» Work item A:
List every precaution given as a bullet point in the article on using generators safely, one short line each.
» Work item B:
Answer these questions from the article on using generators safely:
(i) What fuel does a generator usually convert into electricity?
(ii) How far below the top of the fuel tank should the fuel be kept?
(iii) About how long should the generator run before anything is plugged in?
» Work item C:
Extend the article on using generators safely with a few more paragraphs, picking up after its final sentence.

» Text shown:
+-------+

Use Generators Safely
By Pam Blair
During a power outage, the only options used to be lighting a candle or finding a flashlight and patiently waiting by the fireplace. Today, homeowners have another option: installing backup power generators.
A generator converts energy from fuel—usually gasoline—into electricity. Provided the generator is large enough, it can run a few appliances and lights.
While a generator certainly makes it more comfortable to endure an outage, improper use can be hazardous, and even deadly.
If you are planning to use a generator, hire a licensed electrician to hard-wire a transfer switch adjacent to your existing circuit breaker box. Using a transfer switch eliminates the risk of electrical “backfeed” into power lines, which can kill utility workers repairing downed lines, and damage the generator and any equipment connected to it. Do not plug a generator directly into your home’s wiring!
During an outage, you simply shut off the main breaker, isolating your home from power lines, and connect your generator to the transfer switch. Once the generator is running, you can choose which appliances and circuits you want to use by flipping the switches.
Because the transfer switch often is wired into more circuits than the generator can handle all at once, keep track of what is being powered. Running too many appliances at once can overload your generator. As a rule, the total running (rated) and starting watts of all the appliances used at one time should not exceed the generator’s wattage.
- Place the generator on a level surface. If the generator is not level, fuel may leak from the fuel cap.
- Use an appropriately sized extension cord—usually 10, 12 or 14 gauge. A long or undersized cord could damage the generator and appliances. The lower the number, the thicker the cord and the more electricity it can carry. Don’t run it under a rug. Heat can build up and spark a fire.
- Don’t run a generator indoors or in an enclosed space, such as a garage or basement. Internal combustion engines produce deadly carbon monoxide gas.
- Fill the generator with clean, fresh, unleaded gasoline in a well-ventilated area while it is turned off. Keep the fuel 2 inches below the top of the fuel tank to allow expansion in hot weather and prevent overflow.
- Use the correct amount and type of oil. Refer to the engine manual. Always check the oil level prior to starting.
- Allow the generator to run about two minutes before plugging in extension cords, appliances or equipment. This allows it to reach a proper operating temperature and a constant voltage. Do not start a generator with items plugged in.

+-------+

» Dataset records:
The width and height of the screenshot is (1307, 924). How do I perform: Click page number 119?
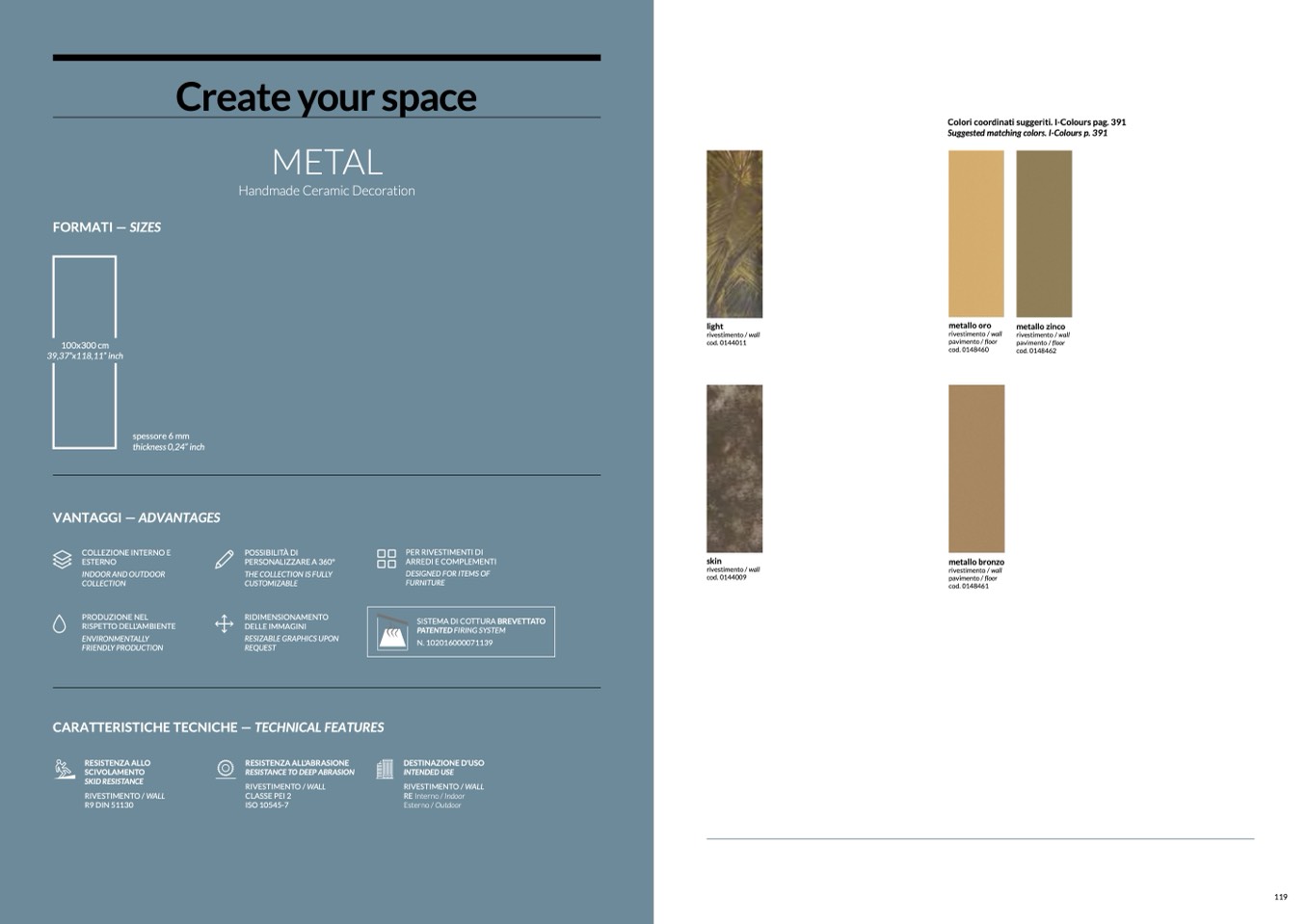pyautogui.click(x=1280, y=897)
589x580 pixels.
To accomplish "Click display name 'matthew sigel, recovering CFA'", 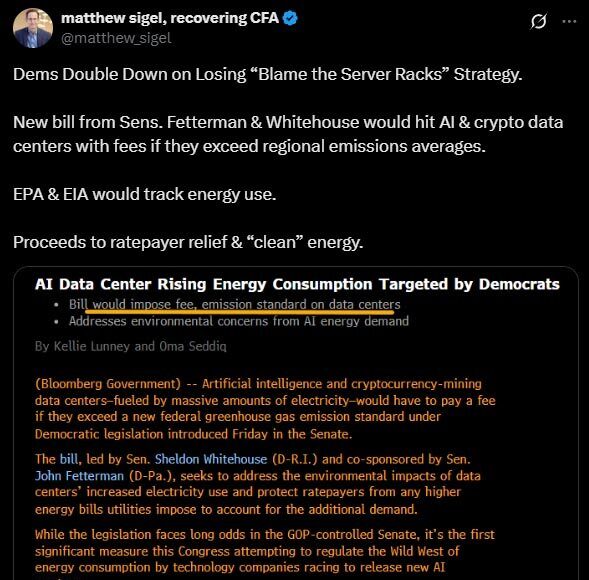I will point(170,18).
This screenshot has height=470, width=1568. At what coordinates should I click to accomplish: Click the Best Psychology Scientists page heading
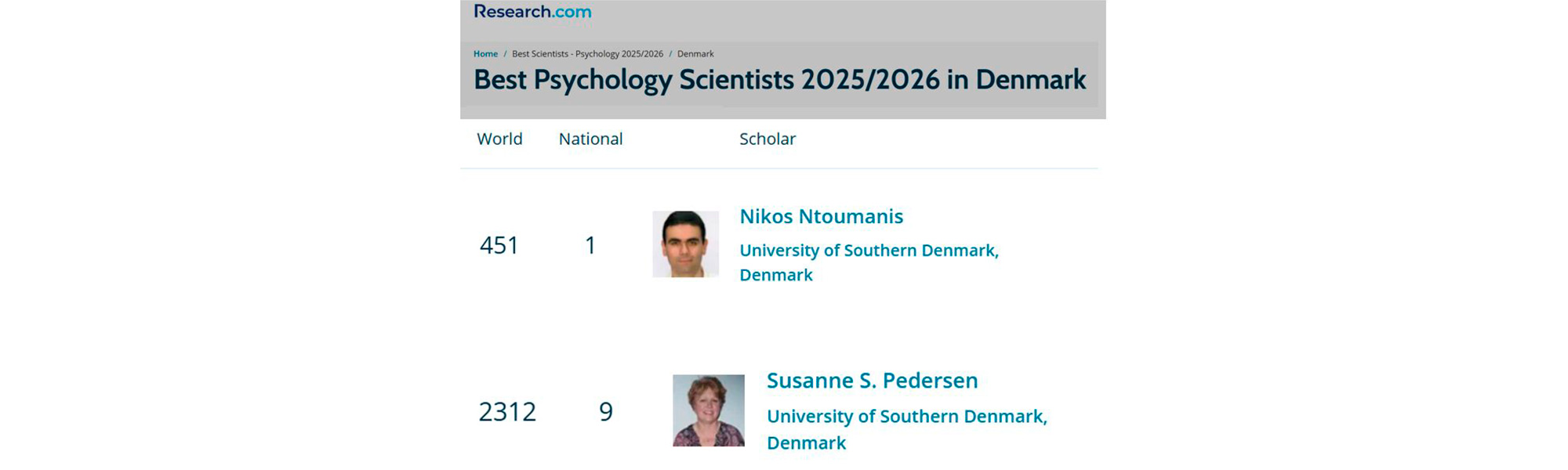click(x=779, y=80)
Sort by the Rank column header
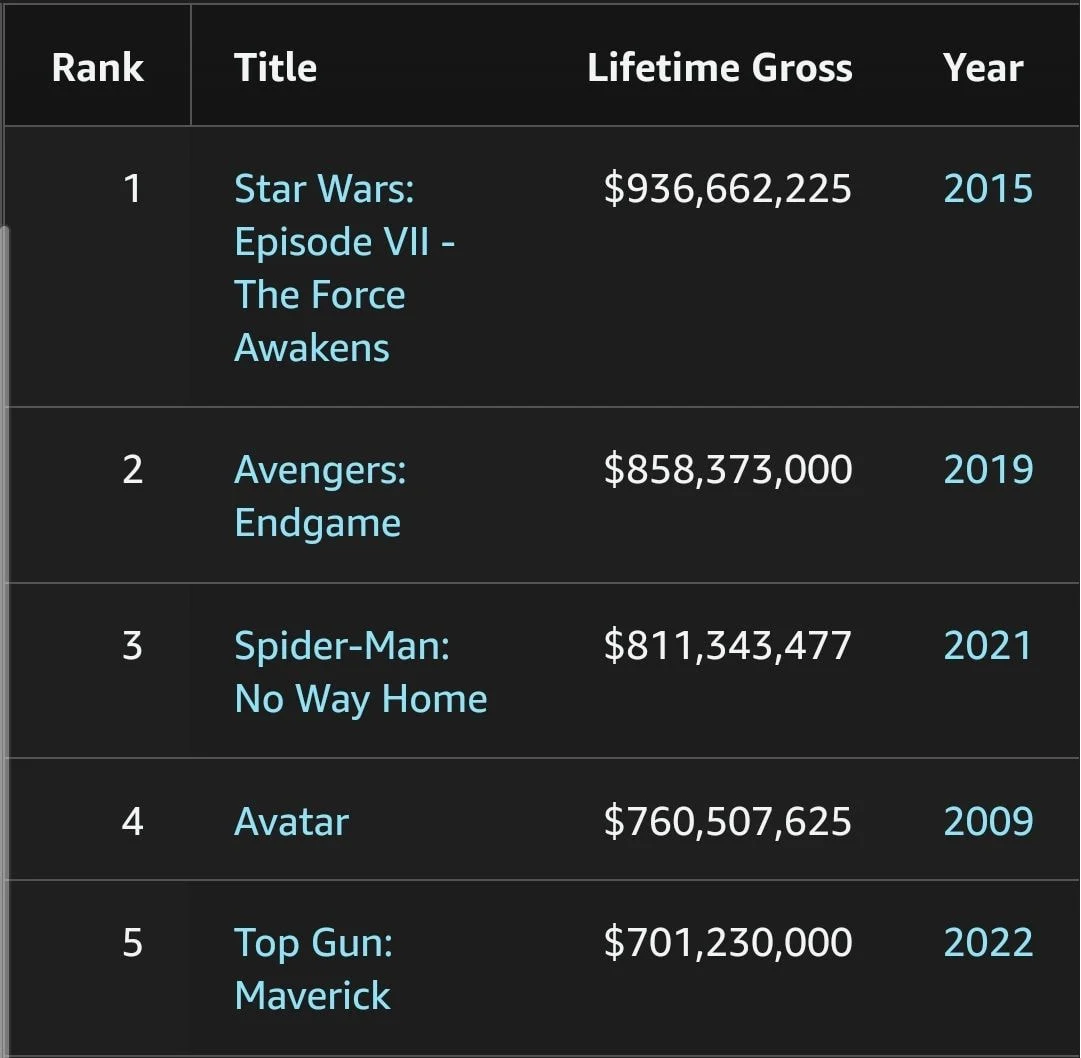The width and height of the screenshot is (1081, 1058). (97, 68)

+-------+

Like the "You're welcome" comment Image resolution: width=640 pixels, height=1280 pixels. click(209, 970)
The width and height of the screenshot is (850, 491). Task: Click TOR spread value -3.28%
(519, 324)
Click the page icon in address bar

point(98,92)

+-------+

» Task output A:
- Place the generator on a level surface so fuel does not leak from the fuel cap.
- Use an extension cord of the right size, usually 10, 12 or 14 gauge, and don't run it under a rug.
- Don't run a generator indoors or in an enclosed space, such as a garage or basement.
- Fill the generator with clean, fresh, unleaded gasoline in a well-ventilated area while it is turned off, and keep the fuel 2 inches below the top of the tank.
- Use the correct amount and type of oil, and always check the oil level before starting.
- Let the generator run about two minutes before plugging in extension cords, appliances or equipment, and don't start it with items plugged in.

» Task output B:
(i) Gasoline.
(ii) 2 inches.
(iii) About two minutes.

» Task output C:
- Start items from the largest power usage to the smallest. Keep in mind many items—especially ones with electric motors, such as sump pumps, furnace fans and air conditioners—require a surge of power to get them started.
- To avoid the possibility of a voltage surge, unplug all cords in the reverse order in which they were plugged in (smallest to largest power user), then wait about two minutes before you shut down the generator.
Invest in Standby Generators for Convenience, Comfort
If you want the convenience, security and comfort of a generator, but do not want to venture out in inclement weather to get it started, you might want to consider getting an emergency standby generator.
These personal power plants supply electricity to most of your house, not just to a few selected circuits. The all-weather generators are installed outside like a central air conditioner, and are wired through an automatic transfer switch to the main electrical panel. The units run on natural gas, propane or diesel fuel.
When the power goes out, there is a delay of 15 to 20 seconds, then the generator automatically kicks on and continues running until power is restored. Then, it automatically shuts off.
The smallest emergency backup power plant offers 8.5 kilowatts of power. The system can be professionally installed for between $6,000 and $8,000, depending on the contractor and complexity of the installation.
Because these generators operate at variable speeds depending on the amount of electricity needed, they run quieter, use less fuel and are more environmentally friendly than traditional generators.